DATA SHOWN START
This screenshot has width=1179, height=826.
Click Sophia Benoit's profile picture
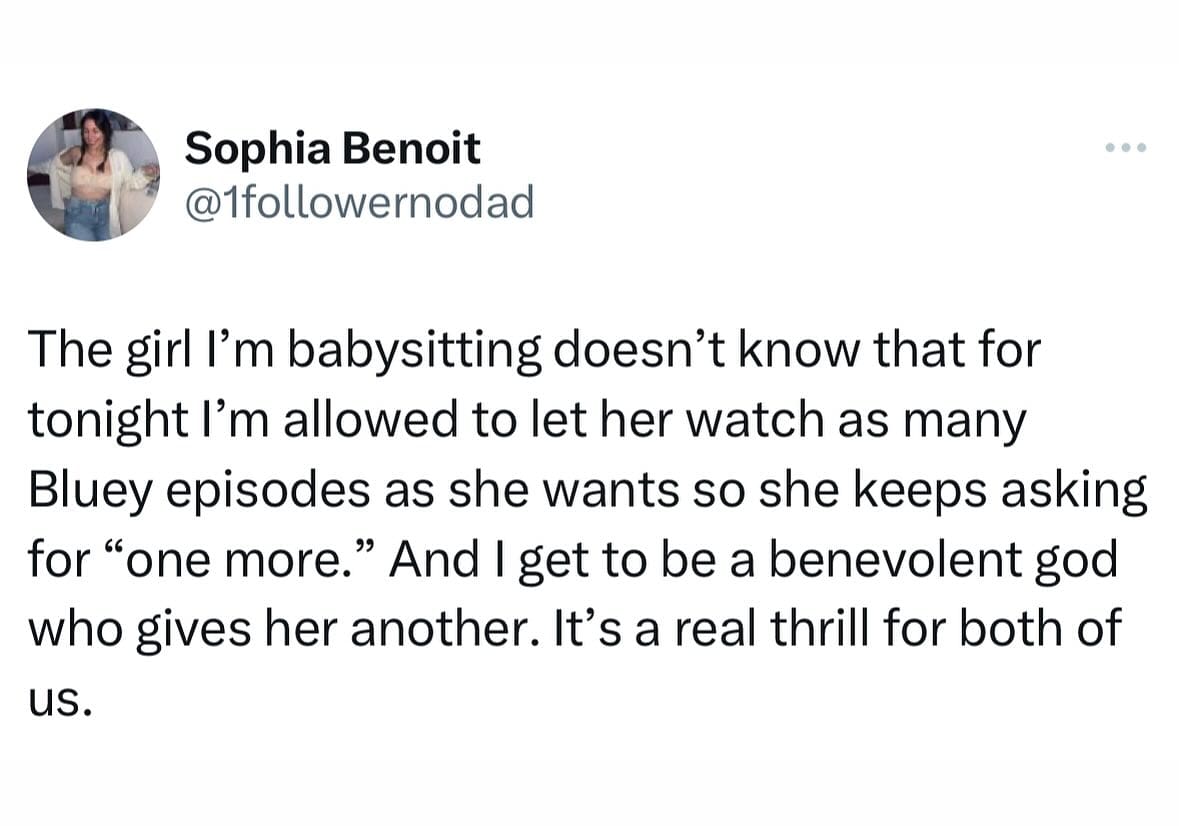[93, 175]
DATA SHOWN END
DATA SHOWN START
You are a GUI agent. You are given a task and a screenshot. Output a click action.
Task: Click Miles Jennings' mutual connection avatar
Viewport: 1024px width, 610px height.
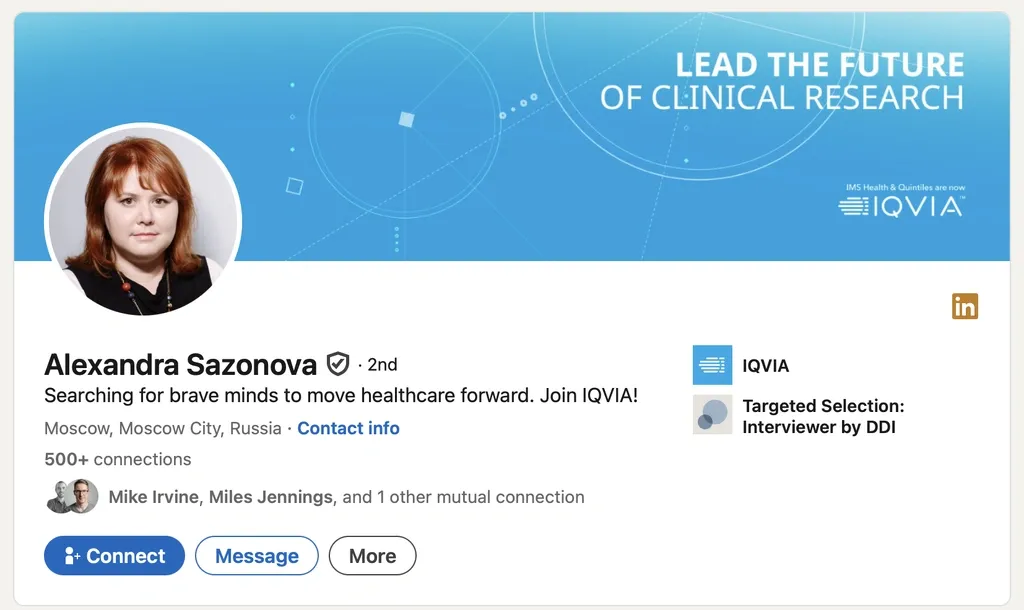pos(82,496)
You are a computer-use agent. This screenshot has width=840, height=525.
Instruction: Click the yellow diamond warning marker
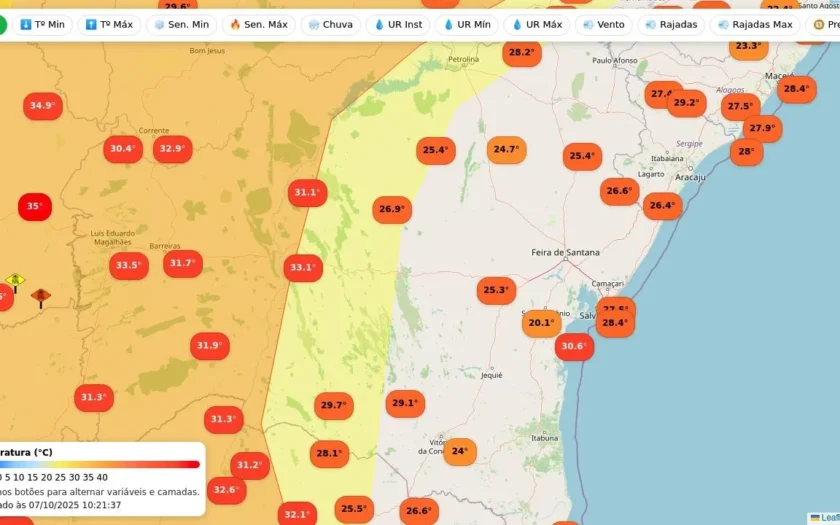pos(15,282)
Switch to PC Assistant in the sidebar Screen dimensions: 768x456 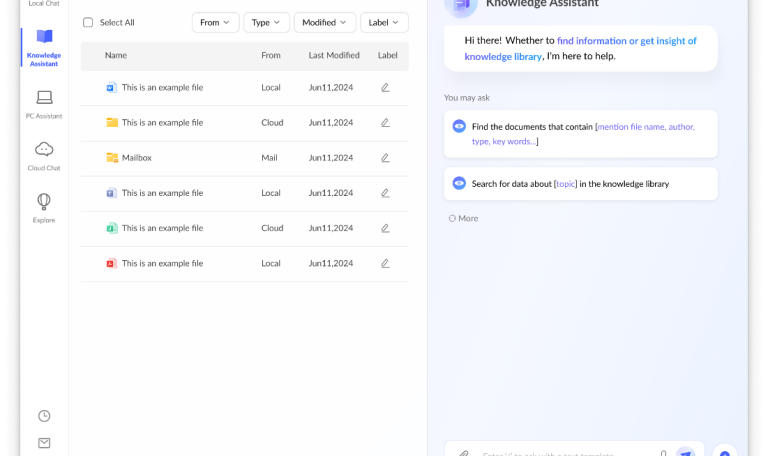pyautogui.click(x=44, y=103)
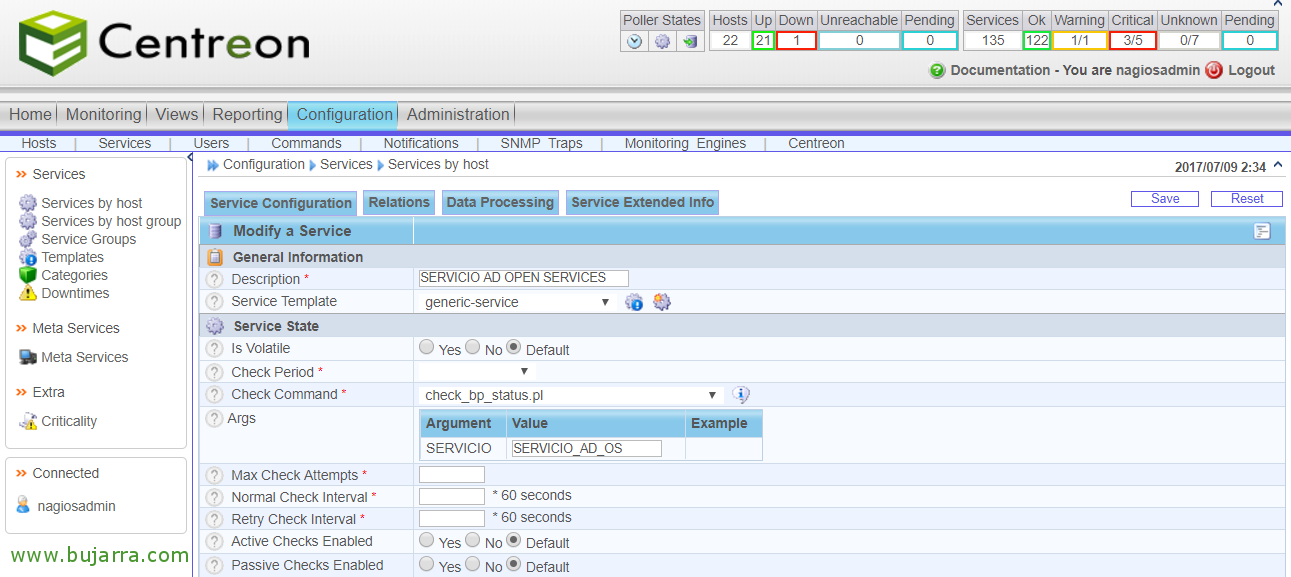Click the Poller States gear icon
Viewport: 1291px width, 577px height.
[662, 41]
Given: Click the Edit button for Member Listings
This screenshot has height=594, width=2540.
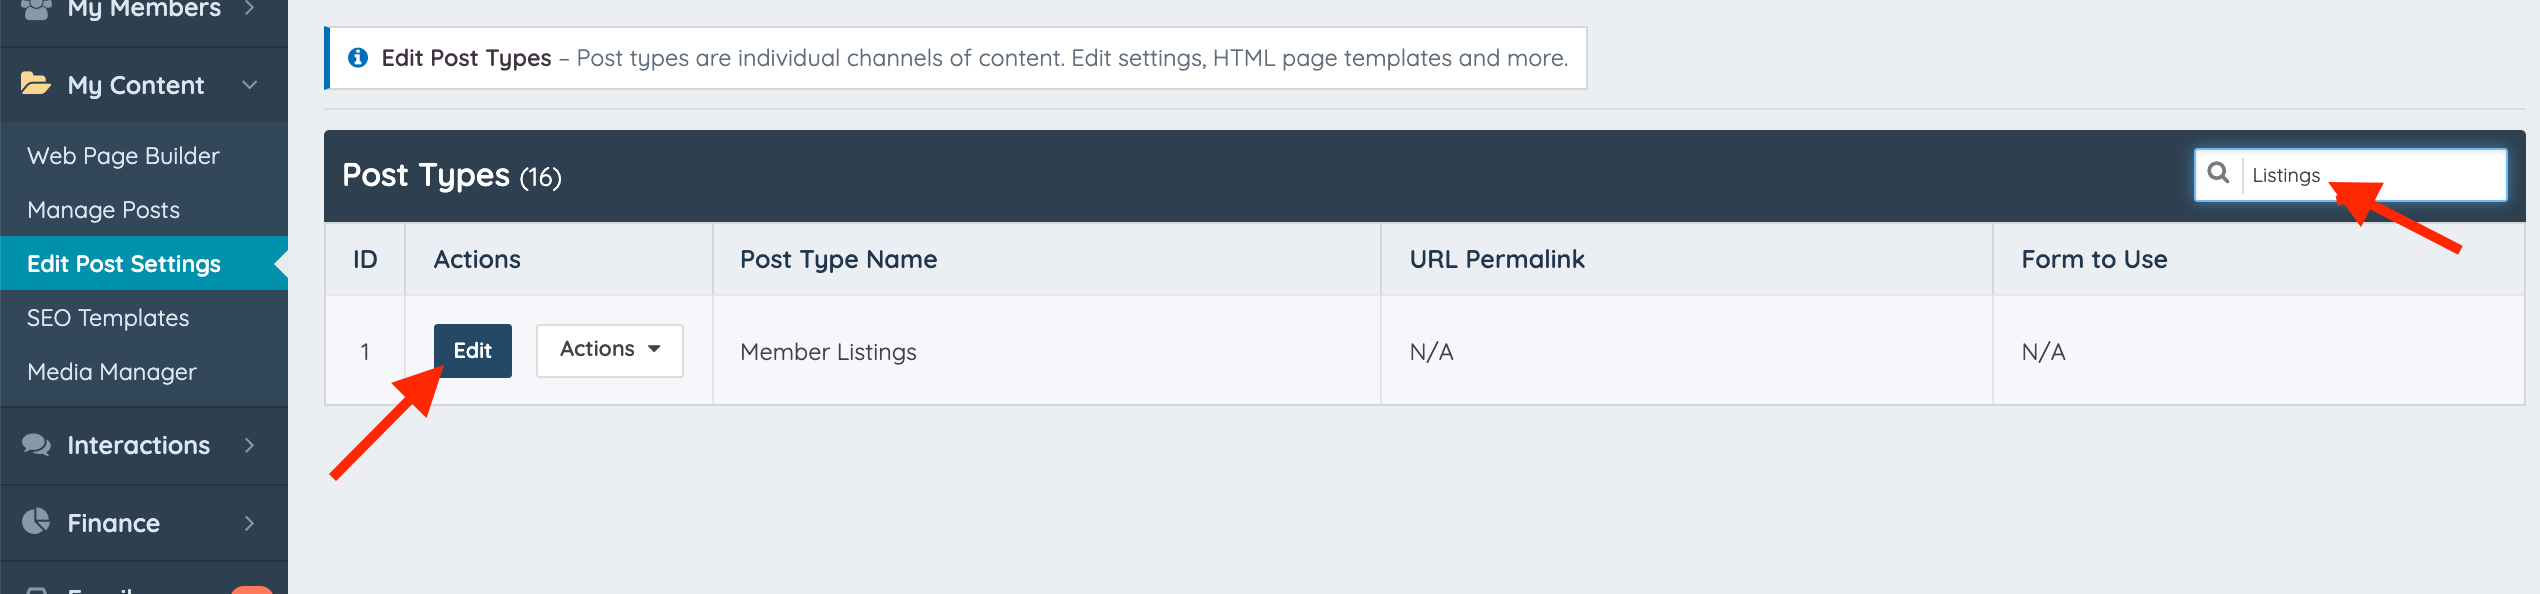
DATA SHOWN END
■ YOUR ASSIGNMENT:
Above are the entries; copy out every line among them that contains the word "agent".

■ RESPONSE TO THIS TASK:
You are a GUI agent. You are given a task and a screenshot. Output a click action.
You are a computer-use agent. This screenshot has width=840, height=525.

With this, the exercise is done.